§ Listed records
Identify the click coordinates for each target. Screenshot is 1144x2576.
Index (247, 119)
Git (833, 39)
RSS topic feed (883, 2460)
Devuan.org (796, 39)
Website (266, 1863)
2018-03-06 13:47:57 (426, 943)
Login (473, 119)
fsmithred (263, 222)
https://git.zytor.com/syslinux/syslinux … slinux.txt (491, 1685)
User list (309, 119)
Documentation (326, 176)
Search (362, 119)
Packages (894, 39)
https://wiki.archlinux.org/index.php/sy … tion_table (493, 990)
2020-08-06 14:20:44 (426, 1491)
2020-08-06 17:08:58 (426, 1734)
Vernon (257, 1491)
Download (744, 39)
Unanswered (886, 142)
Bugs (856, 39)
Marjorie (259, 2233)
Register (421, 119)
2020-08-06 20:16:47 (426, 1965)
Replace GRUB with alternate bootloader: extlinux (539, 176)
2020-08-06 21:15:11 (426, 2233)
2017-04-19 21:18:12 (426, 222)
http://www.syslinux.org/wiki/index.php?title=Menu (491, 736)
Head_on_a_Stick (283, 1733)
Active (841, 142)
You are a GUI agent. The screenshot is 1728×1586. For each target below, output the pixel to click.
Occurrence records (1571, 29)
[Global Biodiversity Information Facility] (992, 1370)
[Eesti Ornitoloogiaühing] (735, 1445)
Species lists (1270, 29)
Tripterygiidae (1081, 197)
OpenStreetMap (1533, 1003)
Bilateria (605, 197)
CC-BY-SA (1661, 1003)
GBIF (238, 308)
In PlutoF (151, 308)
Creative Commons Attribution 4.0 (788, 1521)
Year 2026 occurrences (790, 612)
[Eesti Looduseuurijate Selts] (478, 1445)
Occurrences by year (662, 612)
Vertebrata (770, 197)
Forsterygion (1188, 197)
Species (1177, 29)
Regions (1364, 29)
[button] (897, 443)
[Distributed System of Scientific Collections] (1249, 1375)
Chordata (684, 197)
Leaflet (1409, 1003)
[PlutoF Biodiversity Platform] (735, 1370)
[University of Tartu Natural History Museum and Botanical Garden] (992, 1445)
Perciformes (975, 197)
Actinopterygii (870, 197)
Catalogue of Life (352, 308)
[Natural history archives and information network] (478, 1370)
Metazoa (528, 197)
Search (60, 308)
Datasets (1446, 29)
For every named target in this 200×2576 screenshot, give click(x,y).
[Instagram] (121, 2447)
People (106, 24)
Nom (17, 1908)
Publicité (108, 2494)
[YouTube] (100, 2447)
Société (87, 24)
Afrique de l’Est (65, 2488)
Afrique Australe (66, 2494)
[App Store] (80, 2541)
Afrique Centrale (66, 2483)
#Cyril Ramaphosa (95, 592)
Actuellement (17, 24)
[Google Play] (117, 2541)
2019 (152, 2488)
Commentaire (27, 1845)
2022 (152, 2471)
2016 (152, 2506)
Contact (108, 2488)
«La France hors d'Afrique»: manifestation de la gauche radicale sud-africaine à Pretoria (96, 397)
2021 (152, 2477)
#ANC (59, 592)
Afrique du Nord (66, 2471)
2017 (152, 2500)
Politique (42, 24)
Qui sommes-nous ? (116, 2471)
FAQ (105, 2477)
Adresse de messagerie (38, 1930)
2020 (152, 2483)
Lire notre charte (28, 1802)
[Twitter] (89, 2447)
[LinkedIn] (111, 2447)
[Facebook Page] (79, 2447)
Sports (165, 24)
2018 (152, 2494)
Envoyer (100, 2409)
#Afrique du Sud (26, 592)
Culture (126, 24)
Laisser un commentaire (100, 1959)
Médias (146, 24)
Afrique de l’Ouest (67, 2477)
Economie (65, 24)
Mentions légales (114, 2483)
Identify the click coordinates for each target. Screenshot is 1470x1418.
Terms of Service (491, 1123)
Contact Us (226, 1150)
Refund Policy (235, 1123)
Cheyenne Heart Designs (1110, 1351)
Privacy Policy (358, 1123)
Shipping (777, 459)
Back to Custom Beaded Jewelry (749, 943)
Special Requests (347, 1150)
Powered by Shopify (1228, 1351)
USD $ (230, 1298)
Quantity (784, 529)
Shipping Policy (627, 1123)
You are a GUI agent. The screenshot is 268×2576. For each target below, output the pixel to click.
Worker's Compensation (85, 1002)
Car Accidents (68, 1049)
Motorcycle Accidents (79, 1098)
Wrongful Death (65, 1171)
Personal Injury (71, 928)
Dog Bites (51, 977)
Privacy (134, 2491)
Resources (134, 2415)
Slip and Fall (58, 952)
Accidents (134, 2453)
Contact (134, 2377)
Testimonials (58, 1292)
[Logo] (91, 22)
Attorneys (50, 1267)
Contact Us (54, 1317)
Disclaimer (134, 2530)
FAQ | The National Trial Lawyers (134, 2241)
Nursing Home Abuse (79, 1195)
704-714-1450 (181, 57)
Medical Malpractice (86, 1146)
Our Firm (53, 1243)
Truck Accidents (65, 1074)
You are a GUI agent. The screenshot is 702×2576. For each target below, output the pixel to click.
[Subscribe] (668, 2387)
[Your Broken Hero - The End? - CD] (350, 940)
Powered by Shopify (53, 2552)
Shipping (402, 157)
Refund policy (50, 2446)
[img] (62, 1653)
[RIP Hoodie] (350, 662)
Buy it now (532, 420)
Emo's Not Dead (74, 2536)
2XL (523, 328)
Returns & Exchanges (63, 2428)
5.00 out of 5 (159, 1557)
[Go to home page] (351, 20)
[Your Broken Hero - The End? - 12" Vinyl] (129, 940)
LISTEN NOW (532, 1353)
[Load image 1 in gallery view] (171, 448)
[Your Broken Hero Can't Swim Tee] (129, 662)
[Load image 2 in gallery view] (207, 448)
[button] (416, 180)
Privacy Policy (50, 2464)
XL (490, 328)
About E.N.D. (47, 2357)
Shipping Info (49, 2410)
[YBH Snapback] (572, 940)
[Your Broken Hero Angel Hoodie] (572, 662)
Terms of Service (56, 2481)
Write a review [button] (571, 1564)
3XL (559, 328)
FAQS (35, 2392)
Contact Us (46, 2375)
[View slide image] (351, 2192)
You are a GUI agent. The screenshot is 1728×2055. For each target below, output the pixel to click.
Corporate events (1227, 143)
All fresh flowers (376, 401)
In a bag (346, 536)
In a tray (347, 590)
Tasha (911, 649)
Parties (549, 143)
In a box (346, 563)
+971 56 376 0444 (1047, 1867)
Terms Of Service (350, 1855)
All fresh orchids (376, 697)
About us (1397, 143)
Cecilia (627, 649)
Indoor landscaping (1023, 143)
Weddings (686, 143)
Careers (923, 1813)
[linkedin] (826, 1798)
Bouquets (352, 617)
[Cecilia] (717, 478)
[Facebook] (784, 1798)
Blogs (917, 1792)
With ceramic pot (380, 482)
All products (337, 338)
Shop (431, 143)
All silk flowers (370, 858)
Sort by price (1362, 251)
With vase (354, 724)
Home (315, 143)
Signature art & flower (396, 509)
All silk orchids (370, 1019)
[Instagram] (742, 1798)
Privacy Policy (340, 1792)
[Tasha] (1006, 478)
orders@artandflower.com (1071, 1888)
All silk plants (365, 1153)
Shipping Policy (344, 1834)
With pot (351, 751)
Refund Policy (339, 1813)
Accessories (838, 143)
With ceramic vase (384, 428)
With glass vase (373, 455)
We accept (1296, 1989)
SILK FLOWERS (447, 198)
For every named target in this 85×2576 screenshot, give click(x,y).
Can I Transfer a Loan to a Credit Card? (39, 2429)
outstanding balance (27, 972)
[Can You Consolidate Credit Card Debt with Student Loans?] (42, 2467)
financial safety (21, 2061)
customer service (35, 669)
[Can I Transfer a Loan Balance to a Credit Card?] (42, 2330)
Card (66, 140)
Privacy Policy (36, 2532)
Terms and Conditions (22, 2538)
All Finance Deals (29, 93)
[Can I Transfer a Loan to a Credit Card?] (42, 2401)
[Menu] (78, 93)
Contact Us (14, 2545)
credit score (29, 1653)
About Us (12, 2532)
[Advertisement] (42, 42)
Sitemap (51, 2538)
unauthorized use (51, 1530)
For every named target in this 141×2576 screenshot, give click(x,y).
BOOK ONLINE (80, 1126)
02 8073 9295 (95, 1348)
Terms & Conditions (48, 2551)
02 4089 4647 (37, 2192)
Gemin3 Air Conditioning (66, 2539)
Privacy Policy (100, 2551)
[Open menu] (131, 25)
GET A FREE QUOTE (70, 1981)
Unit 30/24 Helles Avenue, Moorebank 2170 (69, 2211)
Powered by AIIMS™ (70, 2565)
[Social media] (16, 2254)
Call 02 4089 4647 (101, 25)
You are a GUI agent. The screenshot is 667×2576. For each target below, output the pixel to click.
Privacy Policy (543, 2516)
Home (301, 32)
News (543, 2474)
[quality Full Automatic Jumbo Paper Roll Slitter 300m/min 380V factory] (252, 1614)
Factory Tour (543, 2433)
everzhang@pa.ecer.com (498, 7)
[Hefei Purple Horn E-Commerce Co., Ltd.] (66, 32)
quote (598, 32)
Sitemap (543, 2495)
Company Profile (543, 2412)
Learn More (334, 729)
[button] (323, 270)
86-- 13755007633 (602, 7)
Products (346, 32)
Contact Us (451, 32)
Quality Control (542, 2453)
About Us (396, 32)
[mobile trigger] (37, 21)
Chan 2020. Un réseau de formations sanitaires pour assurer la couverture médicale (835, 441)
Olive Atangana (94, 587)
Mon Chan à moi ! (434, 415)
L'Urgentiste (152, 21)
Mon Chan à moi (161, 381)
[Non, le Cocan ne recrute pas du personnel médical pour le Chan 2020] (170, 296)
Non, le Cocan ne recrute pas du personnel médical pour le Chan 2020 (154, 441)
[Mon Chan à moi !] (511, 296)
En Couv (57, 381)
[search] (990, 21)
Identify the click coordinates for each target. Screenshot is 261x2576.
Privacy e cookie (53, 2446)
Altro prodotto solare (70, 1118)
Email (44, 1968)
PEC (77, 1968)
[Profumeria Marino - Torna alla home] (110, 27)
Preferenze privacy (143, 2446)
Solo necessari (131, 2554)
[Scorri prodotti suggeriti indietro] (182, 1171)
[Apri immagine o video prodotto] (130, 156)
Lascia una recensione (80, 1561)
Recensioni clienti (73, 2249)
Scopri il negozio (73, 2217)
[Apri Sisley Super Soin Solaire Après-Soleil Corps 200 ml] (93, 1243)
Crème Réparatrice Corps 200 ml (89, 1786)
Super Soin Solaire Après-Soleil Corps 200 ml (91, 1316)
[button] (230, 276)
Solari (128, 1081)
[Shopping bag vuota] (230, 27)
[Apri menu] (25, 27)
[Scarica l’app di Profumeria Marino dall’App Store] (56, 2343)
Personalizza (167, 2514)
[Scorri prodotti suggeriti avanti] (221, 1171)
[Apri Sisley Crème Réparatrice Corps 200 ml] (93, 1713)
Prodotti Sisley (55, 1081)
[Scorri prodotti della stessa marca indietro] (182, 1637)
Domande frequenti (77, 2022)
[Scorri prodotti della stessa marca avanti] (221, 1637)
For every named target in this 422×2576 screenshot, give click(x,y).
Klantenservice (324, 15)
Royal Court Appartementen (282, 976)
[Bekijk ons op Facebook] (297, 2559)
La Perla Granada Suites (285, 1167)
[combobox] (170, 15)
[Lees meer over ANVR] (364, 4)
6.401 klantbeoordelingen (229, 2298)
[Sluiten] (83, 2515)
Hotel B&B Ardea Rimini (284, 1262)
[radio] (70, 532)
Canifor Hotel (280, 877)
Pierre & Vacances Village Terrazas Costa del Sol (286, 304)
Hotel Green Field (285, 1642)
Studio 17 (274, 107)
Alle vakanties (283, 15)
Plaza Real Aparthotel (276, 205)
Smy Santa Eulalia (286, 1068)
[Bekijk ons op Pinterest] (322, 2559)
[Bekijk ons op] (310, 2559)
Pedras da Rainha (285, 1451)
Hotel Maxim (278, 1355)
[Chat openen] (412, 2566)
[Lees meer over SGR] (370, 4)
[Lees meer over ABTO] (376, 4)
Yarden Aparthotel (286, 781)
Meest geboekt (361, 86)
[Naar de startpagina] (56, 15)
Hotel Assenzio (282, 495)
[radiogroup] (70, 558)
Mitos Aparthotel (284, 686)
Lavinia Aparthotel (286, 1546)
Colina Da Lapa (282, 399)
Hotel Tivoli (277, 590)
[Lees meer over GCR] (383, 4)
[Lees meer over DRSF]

§ Action item
Reproduce exactly, and with no other material, the lines between those holding "Search (60, 308)" and "Mentions légales (114, 2483)", inclusive.

§ Your response
Search (60, 308)
Datasets (1446, 29)
For every named target in this 200×2576 screenshot, give click(x,y).
[Instagram] (121, 2447)
People (106, 24)
Nom (17, 1908)
Publicité (108, 2494)
[YouTube] (100, 2447)
Société (87, 24)
Afrique de l’Est (65, 2488)
Afrique Australe (66, 2494)
[App Store] (80, 2541)
Afrique Centrale (66, 2483)
#Cyril Ramaphosa (95, 592)
Actuellement (17, 24)
[Google Play] (117, 2541)
2019 (152, 2488)
Commentaire (27, 1845)
2022 (152, 2471)
2016 (152, 2506)
Contact (108, 2488)
«La France hors d'Afrique»: manifestation de la gauche radicale sud-africaine à Pretoria (96, 397)
2021 (152, 2477)
#ANC (59, 592)
Afrique du Nord (66, 2471)
2017 (152, 2500)
Politique (42, 24)
Qui sommes-nous ? (116, 2471)
FAQ (105, 2477)
Adresse de messagerie (38, 1930)
2020 (152, 2483)
Lire notre charte (28, 1802)
[Twitter] (89, 2447)
[LinkedIn] (111, 2447)
[Facebook Page] (79, 2447)
Sports (165, 24)
2018 (152, 2494)
Envoyer (100, 2409)
#Afrique du Sud (26, 592)
Culture (126, 24)
Laisser un commentaire (100, 1959)
Médias (146, 24)
Afrique de l’Ouest (67, 2477)
Economie (65, 24)
Mentions légales (114, 2483)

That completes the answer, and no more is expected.